**TO DO:** Please reproduce all of the items below, replacing each "GUI agent" with "interface agent" and changing nothing else.

**RECORDS SUPPLIED:**
******

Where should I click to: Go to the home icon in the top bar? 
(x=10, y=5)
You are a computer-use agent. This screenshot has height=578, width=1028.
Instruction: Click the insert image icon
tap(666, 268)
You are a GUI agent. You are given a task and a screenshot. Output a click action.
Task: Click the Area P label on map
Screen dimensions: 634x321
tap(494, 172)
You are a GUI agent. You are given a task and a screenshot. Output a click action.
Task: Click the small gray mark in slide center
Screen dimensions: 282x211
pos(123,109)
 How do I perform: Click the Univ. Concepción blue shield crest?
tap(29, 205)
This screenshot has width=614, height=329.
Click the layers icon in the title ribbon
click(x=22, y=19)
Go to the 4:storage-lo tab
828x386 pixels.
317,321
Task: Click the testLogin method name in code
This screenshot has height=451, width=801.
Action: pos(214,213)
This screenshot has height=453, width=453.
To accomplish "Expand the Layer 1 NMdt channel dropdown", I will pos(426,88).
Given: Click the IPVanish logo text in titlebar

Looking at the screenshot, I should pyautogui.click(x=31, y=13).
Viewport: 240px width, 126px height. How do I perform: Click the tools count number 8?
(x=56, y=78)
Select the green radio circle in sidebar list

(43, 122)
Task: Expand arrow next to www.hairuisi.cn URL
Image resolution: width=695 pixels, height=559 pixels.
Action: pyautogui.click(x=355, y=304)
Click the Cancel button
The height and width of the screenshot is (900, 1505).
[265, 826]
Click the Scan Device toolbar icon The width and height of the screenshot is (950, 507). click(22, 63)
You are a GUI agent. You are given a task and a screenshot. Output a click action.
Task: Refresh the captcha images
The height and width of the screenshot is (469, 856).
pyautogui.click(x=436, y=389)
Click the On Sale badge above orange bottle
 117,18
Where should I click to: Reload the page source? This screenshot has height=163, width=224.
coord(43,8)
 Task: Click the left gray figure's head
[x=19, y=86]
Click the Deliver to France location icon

******

**WRITTEN ANSWER:**
Where should I click to: Go to the home icon in the top bar? 
(x=10, y=5)
You are a computer-use agent. This screenshot has height=578, width=1028.
Instruction: Click the insert image icon
tap(666, 268)
You are a interface agent. You are given a task and a screenshot. Output a click action.
Task: Click the Area P label on map
Screen dimensions: 634x321
tap(494, 172)
You are a interface agent. You are given a task and a screenshot. Output a click action.
Task: Click the small gray mark in slide center
Screen dimensions: 282x211
pos(123,109)
 How do I perform: Click the Univ. Concepción blue shield crest?
tap(29, 205)
This screenshot has width=614, height=329.
Click the layers icon in the title ribbon
click(x=22, y=19)
Go to the 4:storage-lo tab
828x386 pixels.
317,321
Task: Click the testLogin method name in code
This screenshot has height=451, width=801.
Action: pos(214,213)
This screenshot has height=453, width=453.
To accomplish "Expand the Layer 1 NMdt channel dropdown", I will pos(426,88).
Given: Click the IPVanish logo text in titlebar

Looking at the screenshot, I should pyautogui.click(x=31, y=13).
Viewport: 240px width, 126px height. How do I perform: Click the tools count number 8?
(x=56, y=78)
Select the green radio circle in sidebar list

(43, 122)
Task: Expand arrow next to www.hairuisi.cn URL
Image resolution: width=695 pixels, height=559 pixels.
Action: pyautogui.click(x=355, y=304)
Click the Cancel button
The height and width of the screenshot is (900, 1505).
[265, 826]
Click the Scan Device toolbar icon The width and height of the screenshot is (950, 507). click(22, 63)
You are a interface agent. You are given a task and a screenshot. Output a click action.
Task: Refresh the captcha images
The height and width of the screenshot is (469, 856).
pyautogui.click(x=436, y=389)
Click the On Sale badge above orange bottle
 117,18
Where should I click to: Reload the page source? This screenshot has height=163, width=224.
coord(43,8)
 Task: Click the left gray figure's head
[x=19, y=86]
Click the Deliver to France location icon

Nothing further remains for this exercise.